Stored records:
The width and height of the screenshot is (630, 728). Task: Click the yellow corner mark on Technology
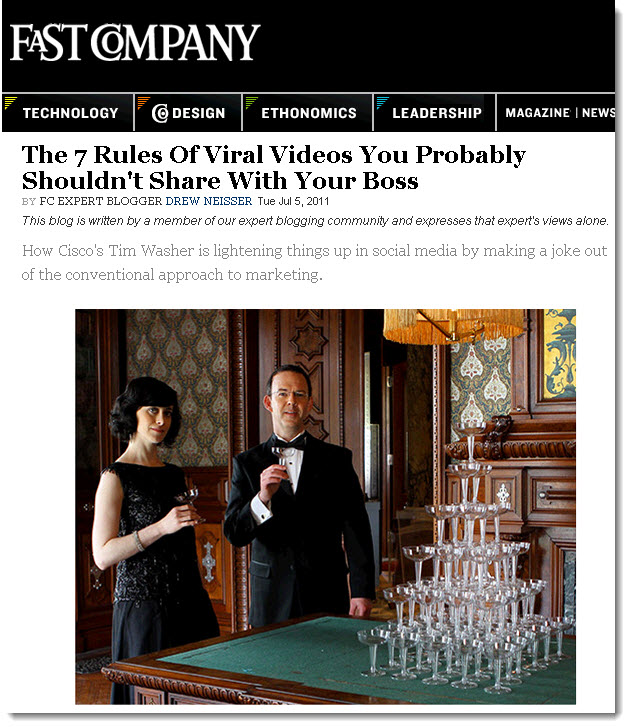(x=10, y=103)
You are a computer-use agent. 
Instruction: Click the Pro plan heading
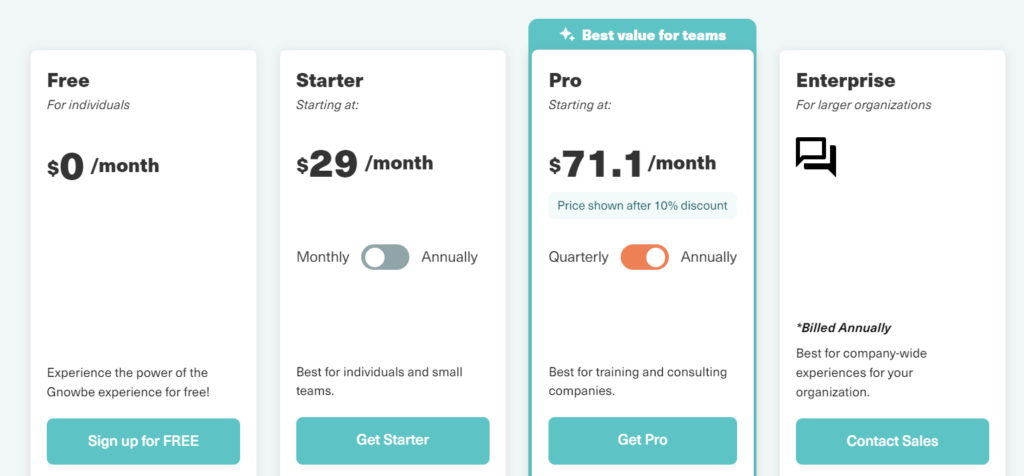565,81
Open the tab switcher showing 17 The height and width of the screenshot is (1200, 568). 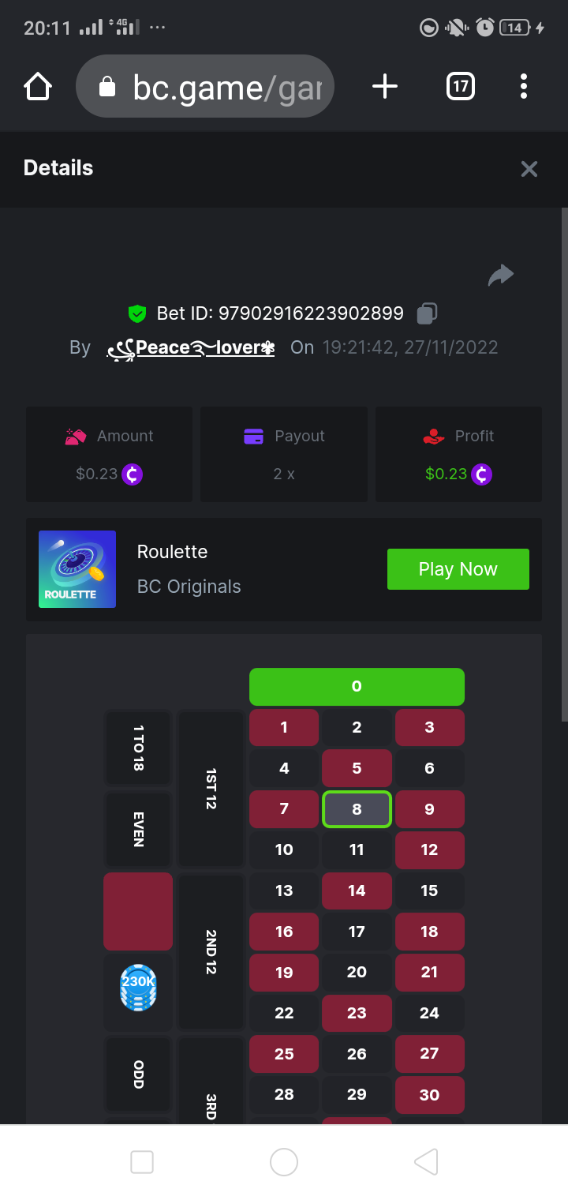point(460,87)
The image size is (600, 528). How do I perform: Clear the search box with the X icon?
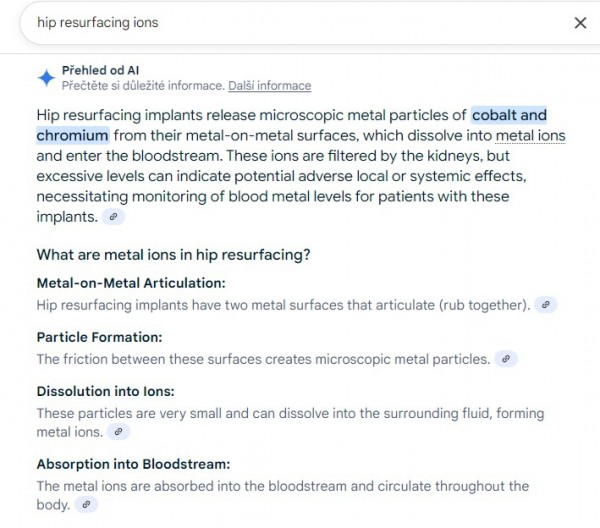580,23
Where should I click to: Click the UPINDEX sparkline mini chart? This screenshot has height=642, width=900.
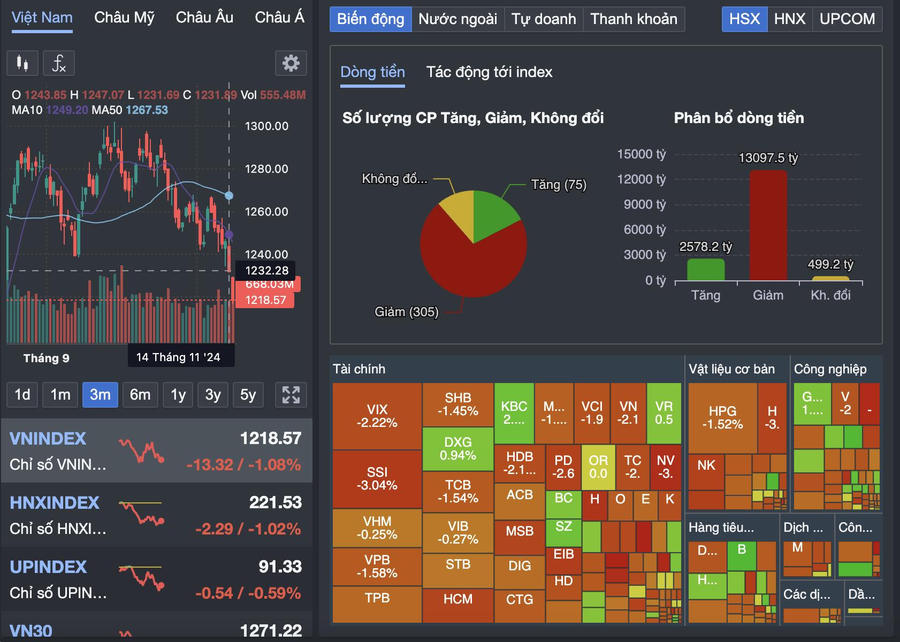tap(141, 577)
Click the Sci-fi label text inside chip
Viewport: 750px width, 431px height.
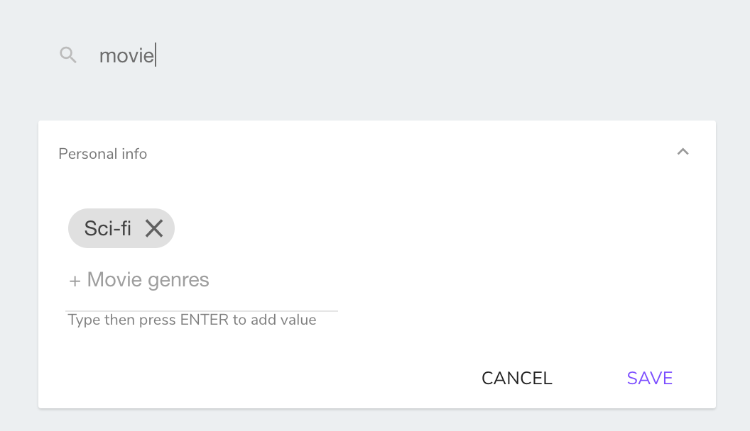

What you have to do
Beginning with the line containing "The image size" and ending with the last line of the data, output those lines exactly and nothing more. Omit every picture.

Reply
The image size is (600, 528). How do I perform: Clear the search box with the X icon?
580,23
Where should I click to: Click the UPINDEX sparkline mini chart? This screenshot has height=642, width=900.
tap(141, 577)
Click the Sci-fi label text inside chip
Viewport: 750px width, 431px height.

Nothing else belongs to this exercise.